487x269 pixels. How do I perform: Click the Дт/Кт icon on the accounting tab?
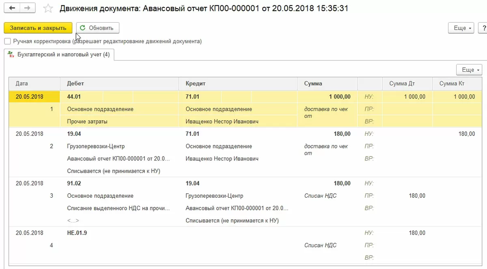(11, 54)
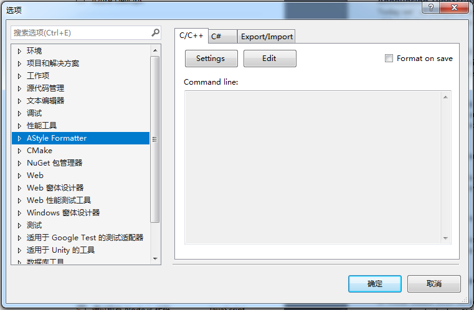Expand the 文本编辑器 node arrow
The image size is (474, 310).
coord(19,101)
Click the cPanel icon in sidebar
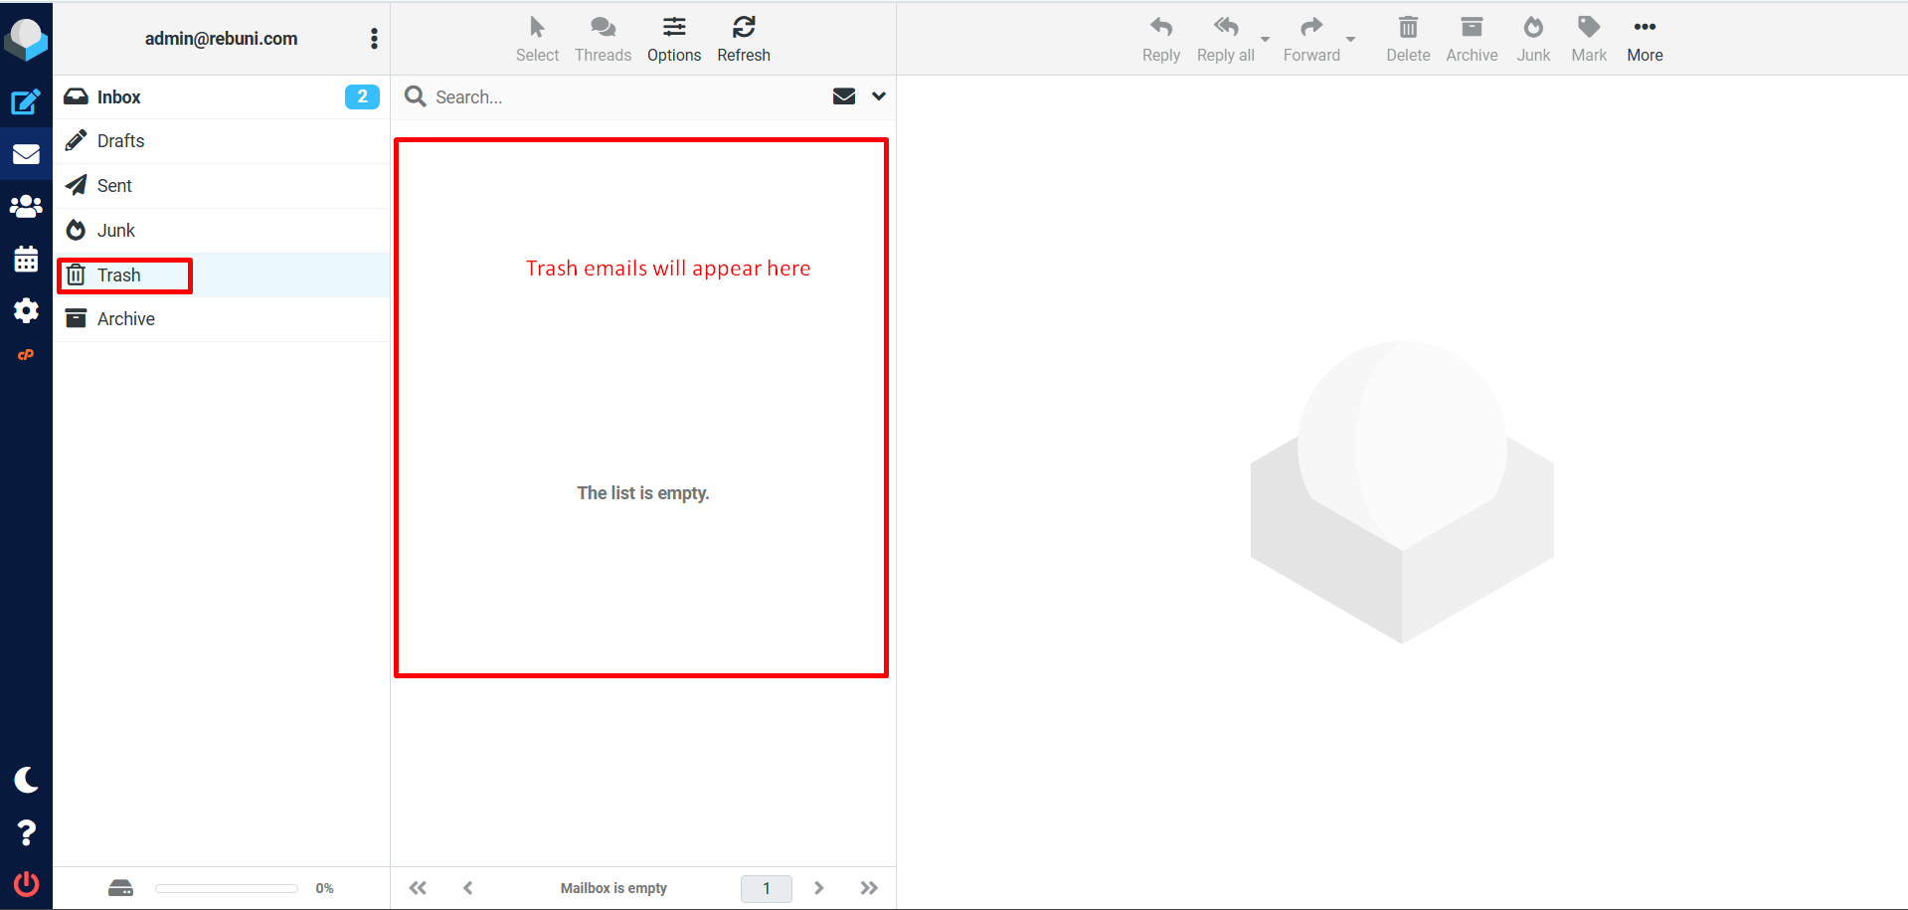The height and width of the screenshot is (910, 1908). tap(26, 355)
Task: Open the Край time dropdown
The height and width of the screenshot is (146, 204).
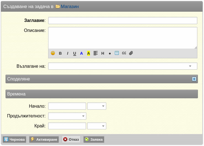Action: (97, 126)
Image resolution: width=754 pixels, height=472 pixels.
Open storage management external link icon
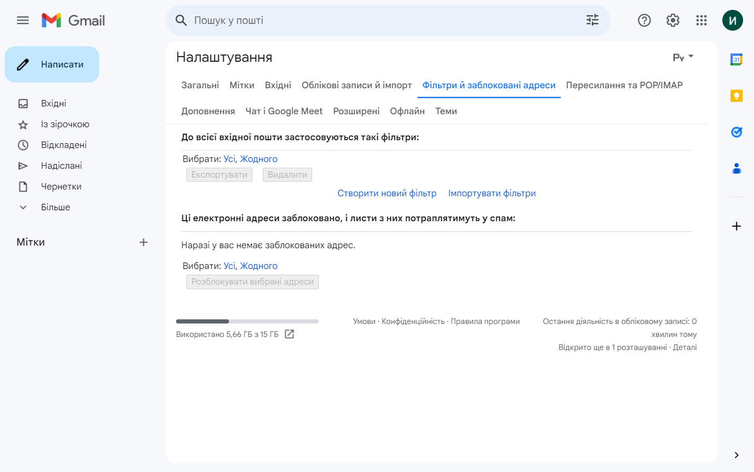290,334
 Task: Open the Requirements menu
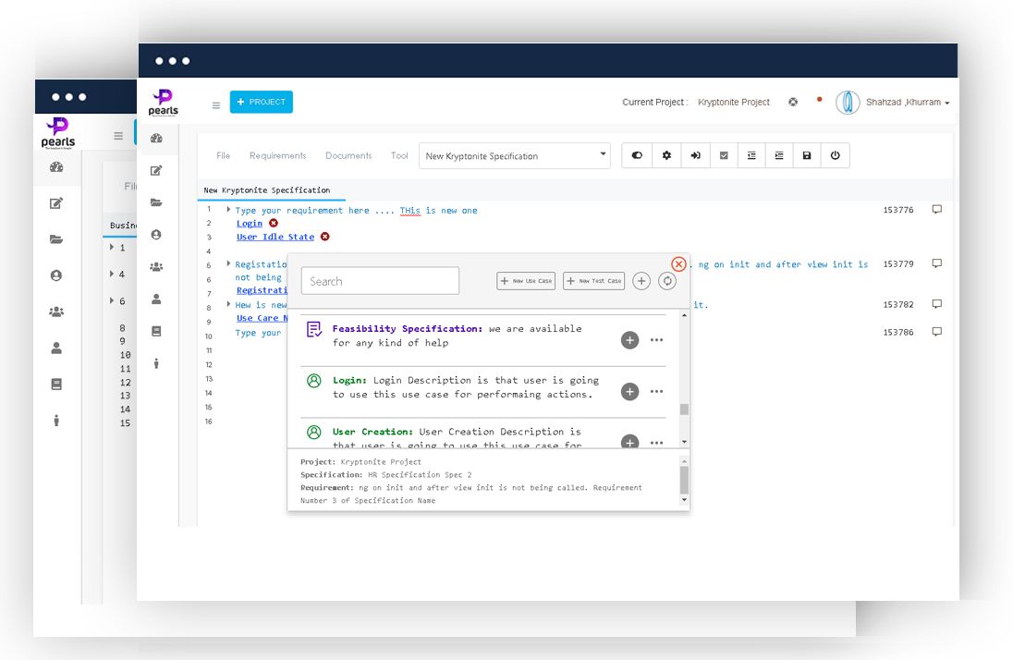[x=277, y=156]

[REQUIRED ACTION]: Starting with the line that holds "The height and width of the screenshot is (146, 204).", retype each line through the last one in the listing above, exactly as written. Do not copy any pictures.

[EXERCISE RESULT]:
The height and width of the screenshot is (146, 204).
Action: (97, 126)
Image resolution: width=754 pixels, height=472 pixels.
Open storage management external link icon
290,334
 Task: Open the Requirements menu
[x=277, y=156]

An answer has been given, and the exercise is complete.